Was it pride? Well, perhaps…
But I think it was also because I do not APPEAR ‘disabled’. I did not have a walking stick that day (although I do occasionally use one) nor any other outward indication that I am ’disabled’.
And yet I AM ‘disabled’. In fact, one recent (and rather surprising) discovery has been that the very fact that I have MS categorises me as ‘disabled’ in the provisions of the 2010 Equality Act. But even forgetting all that, I know that standing for long periods is a problem, energy depletion is a BIG problem, cognitive function can sometimes be a problem and so on and on.
(I will spare you some of the further symptomatic details which restrict but which are not visible)
And, as if that were not enough, I also have a second chronic condition more recently diagnosed and rather more difficult to talk about. Three months ago I was diagnosed with Ulcerative Colitis.
Once again, I will not go into all the gruesome details except to say that there are very real restrictions caused by both my conditions, that they both are causes of fatigue and energy depletion and that neither of them looks as though they are doing anything other than getting worse!
But, to the outward observer, I seem to be the picture of health!
Which is, of course, why I find it is difficult to choose to sit on these disabled seats on the bus!!
And so back to that morning a few days ago… After the bus journey for which I stood all the way, when I reached St Cuthbert’s we were about to begin our monthly lunchtime Bible Study based on the passages for the next Sunday’ services… and if you have looked ahead, then you will know that the Gospel passage on Sunday is about the daughter of Jairus and the woman who had been bleeding for 12 years.

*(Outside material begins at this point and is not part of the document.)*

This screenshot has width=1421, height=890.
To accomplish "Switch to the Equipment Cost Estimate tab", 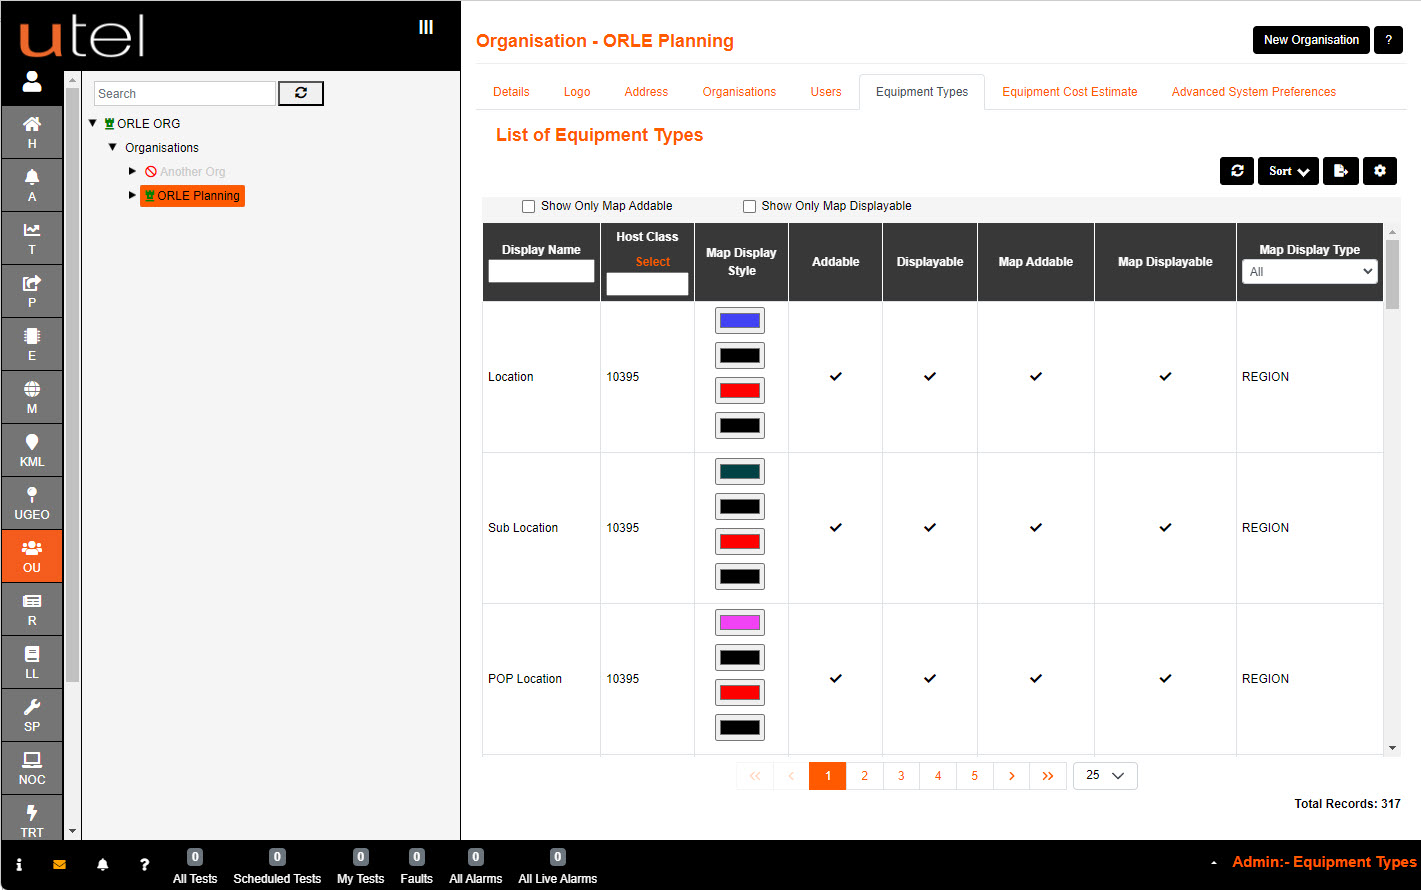I will click(1069, 91).
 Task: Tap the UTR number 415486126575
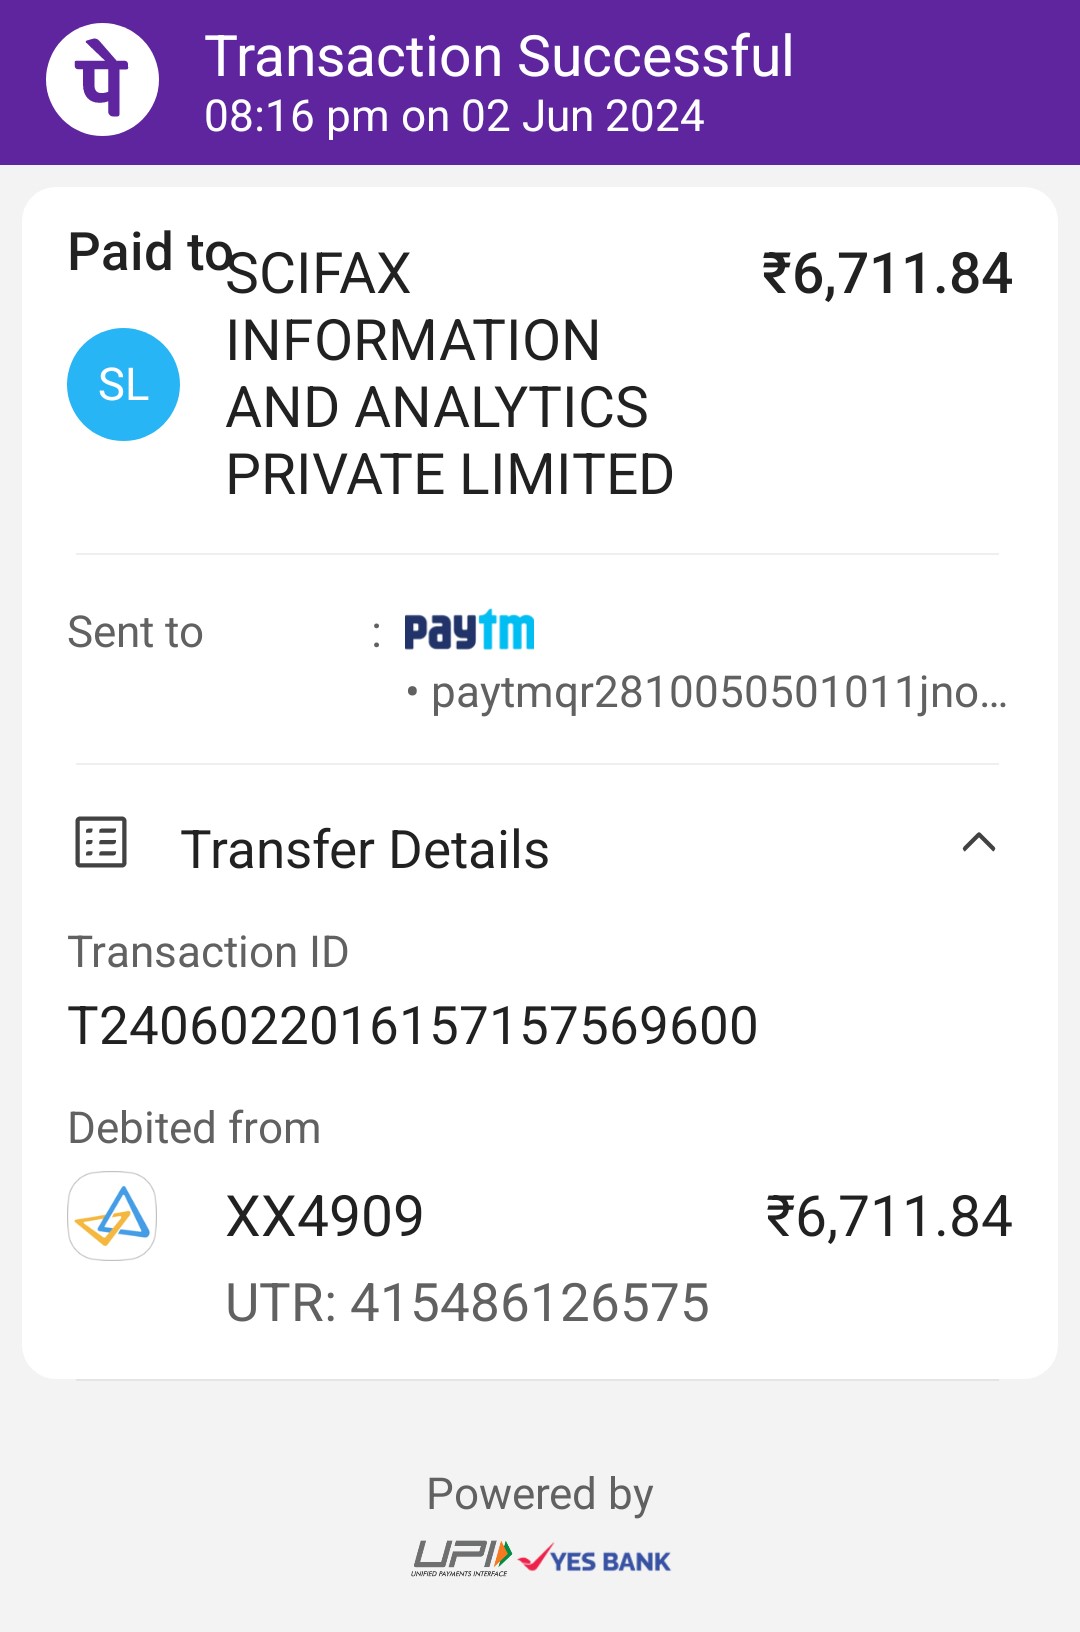pos(468,1303)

We cannot be sure, but I think we may assume, that the woman who touched Jesus’ robes would not have been obviously ‘disabled’. Her condition and its symptoms would likely have been ‘invisible’ to others.
I saw the connection.
But I was not just thinking of myself, but of the many (very many!) friends, family members, congregational members (past and present) and pastoral contacts who have conditions (physical, mental or emotional) that are not outwardly ‘visible’.
Let me be quick to say that those of us who have less visible disabilities often do not face the challenges of those who are more ‘obviously’ disabled. The very invisibility tends to mean (in most cases at least) that we do not face the same physical challenges. And we are not generally subject to such discrimination and prejudices as still exist in our society with regard to the ‘disabled’.
While for many people with MS, the effects of the condition are very evident and visible, for me and others they are not. And there are many others who have disabilities that may not be visible, but are nonetheless debilitating, challenging and awkward to cope with, and which put real (and often permanent) restrictions on life. I am thinking of the likes of dyslexia, inflammatory bowel disease, autism/Aspergers, depression, anxiety, and so very many more…
Both the Church and society have moved far in terms of support, inclusion and attitudes to those who have disabilities. But there is still a distance to travel.
Perhaps one thing we could still try to do is find an alternative description to ‘disability’ (and please not ‘differently abled’!) And another is to work harder at ensuring that being ‘disabled’ does not automatically imply that we are also considered as ‘disqualified’ from certain jobs, positions or roles.
After all, in the ‘West Wing’, President Bartlett seemed to do a pretty decent job in spite of his MS! Just a pity he had to start off hiding it!
But none of all these musings resolve my problem with taking a disabled seat on the bus! Perhaps I should just carry a walking stick as a matter of course…